Only one patient came to postmortem. Both lungs were congested with patchy basal consolidation, confirming bronchopneumonia as the immediate cause of death. Thorough examination did not disclose an occult malignancy. The brain weighed 1490 g and had no atrophy or structural abnormality. Histologically there was chronic leptomeningitis, especially severe in the leptomeninges overlying the brainstem and spinal cord. There was also evidence for a florid subacute polioencephalitis with frequent cuffs of mature perivascular lymphocytes (mixed T and B cells), plasma cells, and macrophages, as well as neuronophagia, microglial nodules, and diffuse microglial activation accompanied by marked astrogliosis (fig 2). As a consequence there was variable neuronal loss in the affected areas. In the cerebral hemispheres the encephalitic process was most severe in the grey matter of the medial temporal lobe including the hippocampus and amygdala, the anterior cingulum, and insular cortex and similar, although less severe changes, were present in the grey matter of the thalamus, subthalamus, hypothalamus including the mamillary bodies, putamen, globus pallidus, and the nucleus basalis of Meynert. The brainstem showed extensive involvement: the periaqueductal grey matter, the third nerve nucleus, red nucleus, and substantia nigra were affected in the midbrain and the involvement of the periaqueductal grey matter, loci coerulei, nucleus centralis superior, nucleus centralis oralis, processus griseum pontis supralemniscalis, and the griseum pontis was apparent in the pons. The medulla was also among the anatomical areas which were most affected and both microglial nodules and cuffs of perivascular lymphocytes were seen to affect extensively the grey matter underlying the fourth ventricle. The structures involved included the hypoglossal nucleus, the dorsal motor nucleus of the 10th cranial nerve, the medial vestibular nucleus, and the lateral cuneate nucleus. In addition, the medullary reticular formation and inferior olive were also affected. In the lower medulla the hypoglossal nucleus was relatively mildly affected, as were the gracile and cuneate nuclei as well as the nucleus tractus spinalis trigemini. The cerebellum showed moderate Purkinje cell loss with basket cell preservation and gliosis, and microgliosis of the molecular layer. Microglial nodules were noted in the dentate nucleus of the cerebellum.

Figure 2

Histology of spinal cord and brain in a patient with progressive encephalomyelitis with rigidity. (A) Blood vessel in the hippocampus surrounded by thick lymphocytic cuff. (B) Microglial proliferation in the cervical cord. (C) Microglial proliferation in the amygdala. Haematoxylin and eosin preparation (A, B, and C). (D) Typical microglial module shown by Ham56 immunohistochemistry. Magnification originally×300 in A, B, and D, and×500 in C.

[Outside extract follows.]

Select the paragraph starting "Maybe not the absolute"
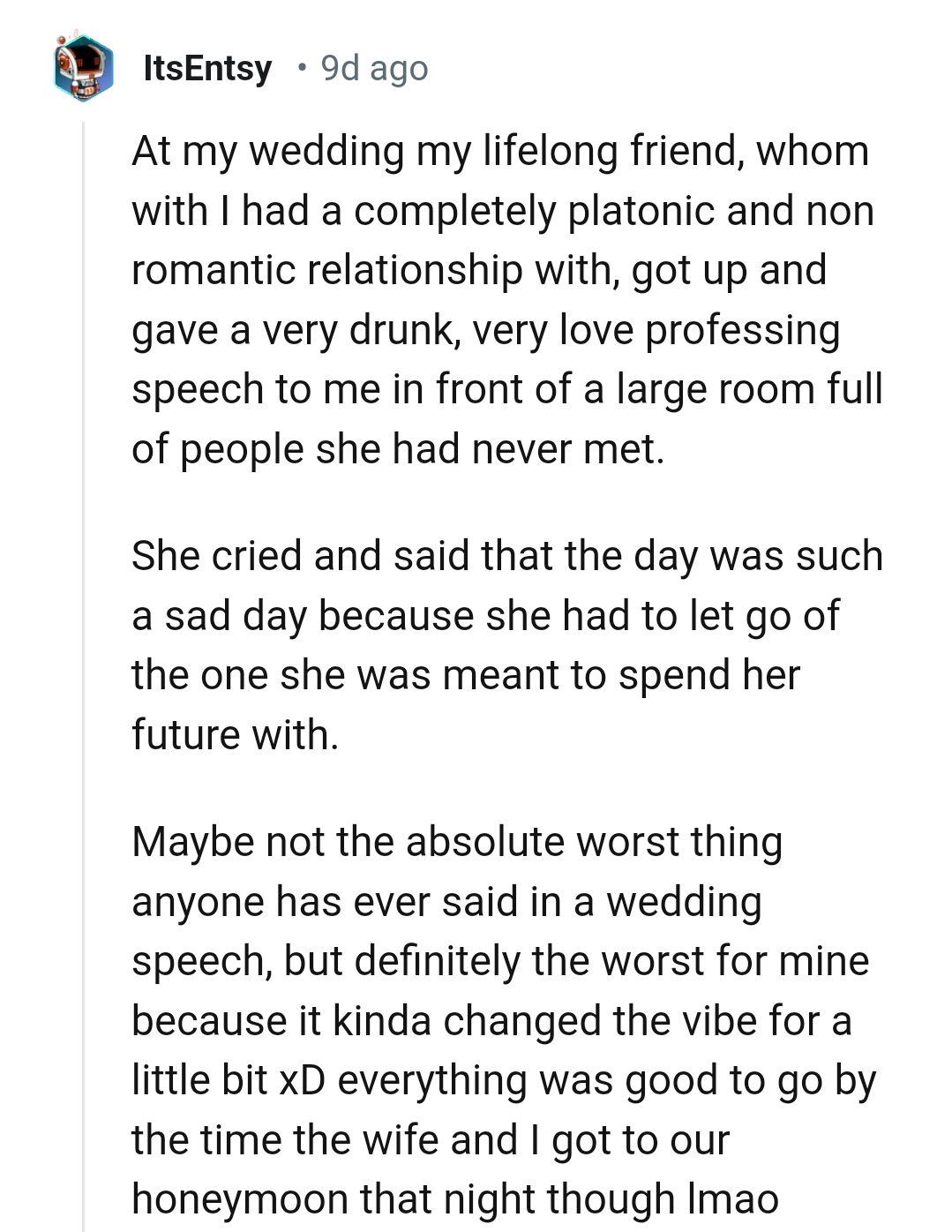This screenshot has width=952, height=1232. 503,1020
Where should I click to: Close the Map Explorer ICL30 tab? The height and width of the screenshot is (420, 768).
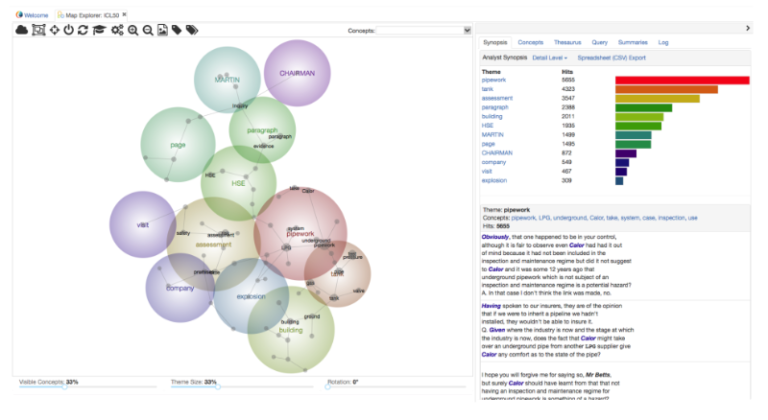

Several levels representing the cervical, thoracic, lumbar, and sacral cord were examined. All major areas of the spinal cord showed a considerable increase in number of micoglial cells in the grey matter with frequent formation of microglial nodules. The anterior horn cells showed, in general, mild depletion and the intermediolateral cell columns were involved at some levels. The neurons of Clarke’s column appeared preserved. Frequent, rather thick perivascular lymphocytic cuffs were present in the lateral and posterior columns at all levels and in the anterior column at some of the levels of the cord examined. The white matter was well myelinated at all levels examined. Special stains for bacteria and fungi were negative as were immunostains for herpes simplex virus, cytomegalovirus, and Toxoplasma gondii.

Autonomic ganglia (superior cervical ganglia, paravertebral sympathetic ganglia and celiac ganglion), showed variable infiltrates of chronic inflammatory cells within the ganglia in mainly perivascular and subcapsular locations. The infiltrates were composed of lymphocytes, plasma cells, and macrophages. This inflammatory process seemed particularly marked in the celiac ganglia where diffuse infiltrates of macrophages were present, surrounding ganglion cells with focal neuronophagia. Dorsal root ganglia at the cervical and thoracic levels disclosed a milder but similar inflammatory picture. It was difficult to assess the extent of nerve cell loss within these peripheral ganglia, but nodules of Nageotte were noted in increased numbers indicating focal depletion. However, the dorsal roots showed no significant depletion of myelinated fibres. Median nerve showed focal lymphocytic infiltrates in the endoneurium without any evidence of degeneration.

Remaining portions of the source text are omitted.